Before we attempt to provide objective answers to these questions, let us review some fundamentals of employee stock purchase plans.
Employee Stock Purchase Program: Updating the Key Aspects
Employee stock purchase plans (ESPPs) are similar to traditional recurring deposits (RD) or the more recent systematic investment plans (SIP). Eligible employees can contribute a set amount to the investment scheme from their monthly paychecks.
But unlike the two savings/ investment schemes, in ESPP, the company uses the accumulated contribution during the offering period to purchase the firm’s shares on behalf of their employees. The purchase is, of course, made at a discounted rate ranging between 5% and 15% of the share’s market value.
Companies can provide two equity purchase plans: qualified ESPPs and non-qualified ESPPs. The two schemes differ in terms of tax implications and flexibility.
Let us explore some of the most important aspects of running an ESPP:
- Offering Period– The employer sets this time frame, in which contributions to ESPP can be made.
- Grant Date– It marks the first day of the offering period.

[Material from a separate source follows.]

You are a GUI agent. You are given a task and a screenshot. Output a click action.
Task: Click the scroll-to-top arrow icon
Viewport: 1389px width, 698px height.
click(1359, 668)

- Purchase Period– It is the period of accumulation after which the funds are used to purchase stocks. There could be multiple purchase periods within an offering period, depending upon the scheme’s duration. A typical purchase period is six months.
- Purchase Date– Employee contributions are used to buy shares on the purchase date, and it is also known as the exercise date of ESPP.

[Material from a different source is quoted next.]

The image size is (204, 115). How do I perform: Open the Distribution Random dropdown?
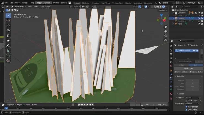(x=192, y=104)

- Lookback provision– The ESPP lookback feature compares the stock’s market price on the grant date and the purchase date and acquires it at the lowest of the two prices.
ESPP Investments: 5 Points for Employees to Contemplate
The decision to participate in your company’s ESPP is purely a matter of choice. However, one must consider several aspects before investing in employee stock purchase plans. Contributing to an ESPP can impact your disposable income, investment risk, and other financial needs.

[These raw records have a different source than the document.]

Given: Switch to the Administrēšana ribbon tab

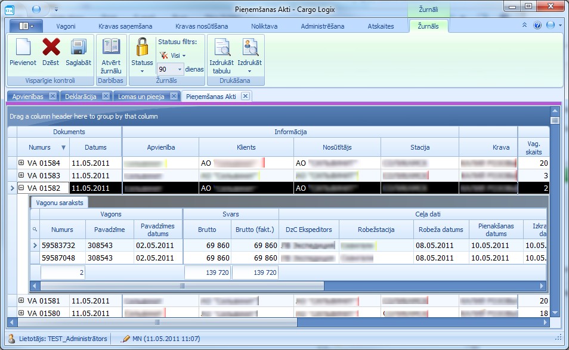Looking at the screenshot, I should click(x=322, y=26).
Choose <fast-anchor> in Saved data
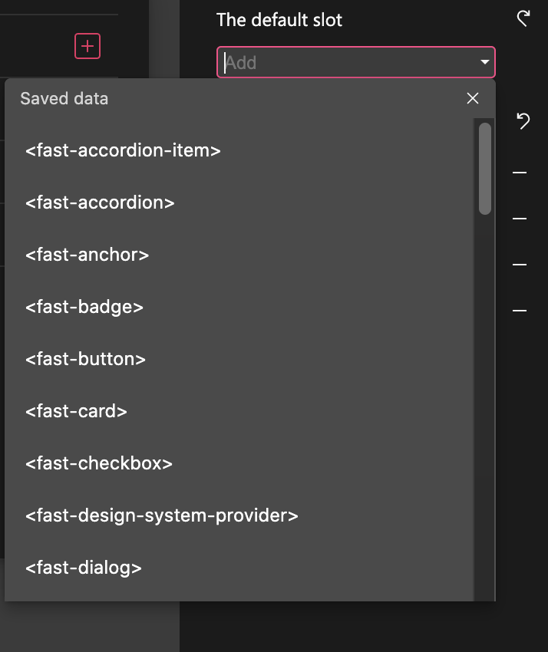This screenshot has height=652, width=548. click(x=87, y=255)
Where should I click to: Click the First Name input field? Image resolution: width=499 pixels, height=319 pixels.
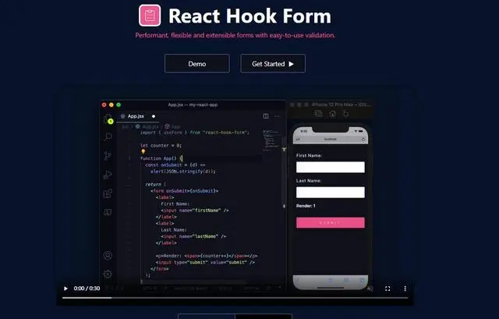tap(331, 167)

Therefore, carefully consider the following five points while investing in employee stock purchase plans:
Personal financial situation
Participating in the ESPPs solely to take advantage of discounts is not a wise decision. There are bills to pay and expenses to meet. Therefore, evaluate the obligations and ensure that your finances are in order. Shares are volatile and may not provide the required cash when needed.
Also, some companies will impose a ‘blackout period’ during which employees are prohibited from selling their shares.
Tax implications of the plan and timing consideration
Understand the specifics of the ESPP being offered for its tax implications. Tax is applied to capital gains when you sell the stock. The applicable tax rates will depend on whether the profit is long-term or short-term.
Therefore, you need to know how long you must keep your stock to receive the best tax treatment.
Go according to investment best practices
Diversification is the golden rule of smart investments. Investing your savings in diversified portfolios instead of putting a large amount in an ESPP will reduce the concentration risk of your investments.
If your savings and investments are only limited to ESPP, both your income and your profits will be tied to the fate of your company, which brings us to our next point.
When considering an ESPP investment, think like an investor rather than an employee. Will you purchase your company’s stock outside of the plan? You are buying a share, and if its market value keeps declining, the bargain is not worthwhile. Remember the instances of Enron Corporation or Satyam Computer Services, where some employees suffered significant losses.
The ESPPs are excellent investments when they are aligned with both long-term and short-term financial requirements. Such as, paying off debt, purchasing a home, paying for children’s education, or saving for retirement. If the company’s shares are performing well, you can sell the shares and supplement your cash flows to meet these needs.
Some Additional Thoughts
According to a recent Morgan Stanley survey, while the majority of business leaders view equity plans as important recruitment and retention tools, they recognize that equity alone is insufficient to prevent attrition.
They are working to improve the efficiency of their equity compensation plans to address the “great resignation” and subsequent rehiring.
After carefully considering the aspects mentioned here, employee stock purchase plans can be quite profitable if invested strategically. For example, the spectacular rise of Tesla stock back in 2020 has made a lot of its employees millionaires or ‘Teslanaires’, thanks to the company’s liberal employee stock purchase plan, which accommodates employees across the organization.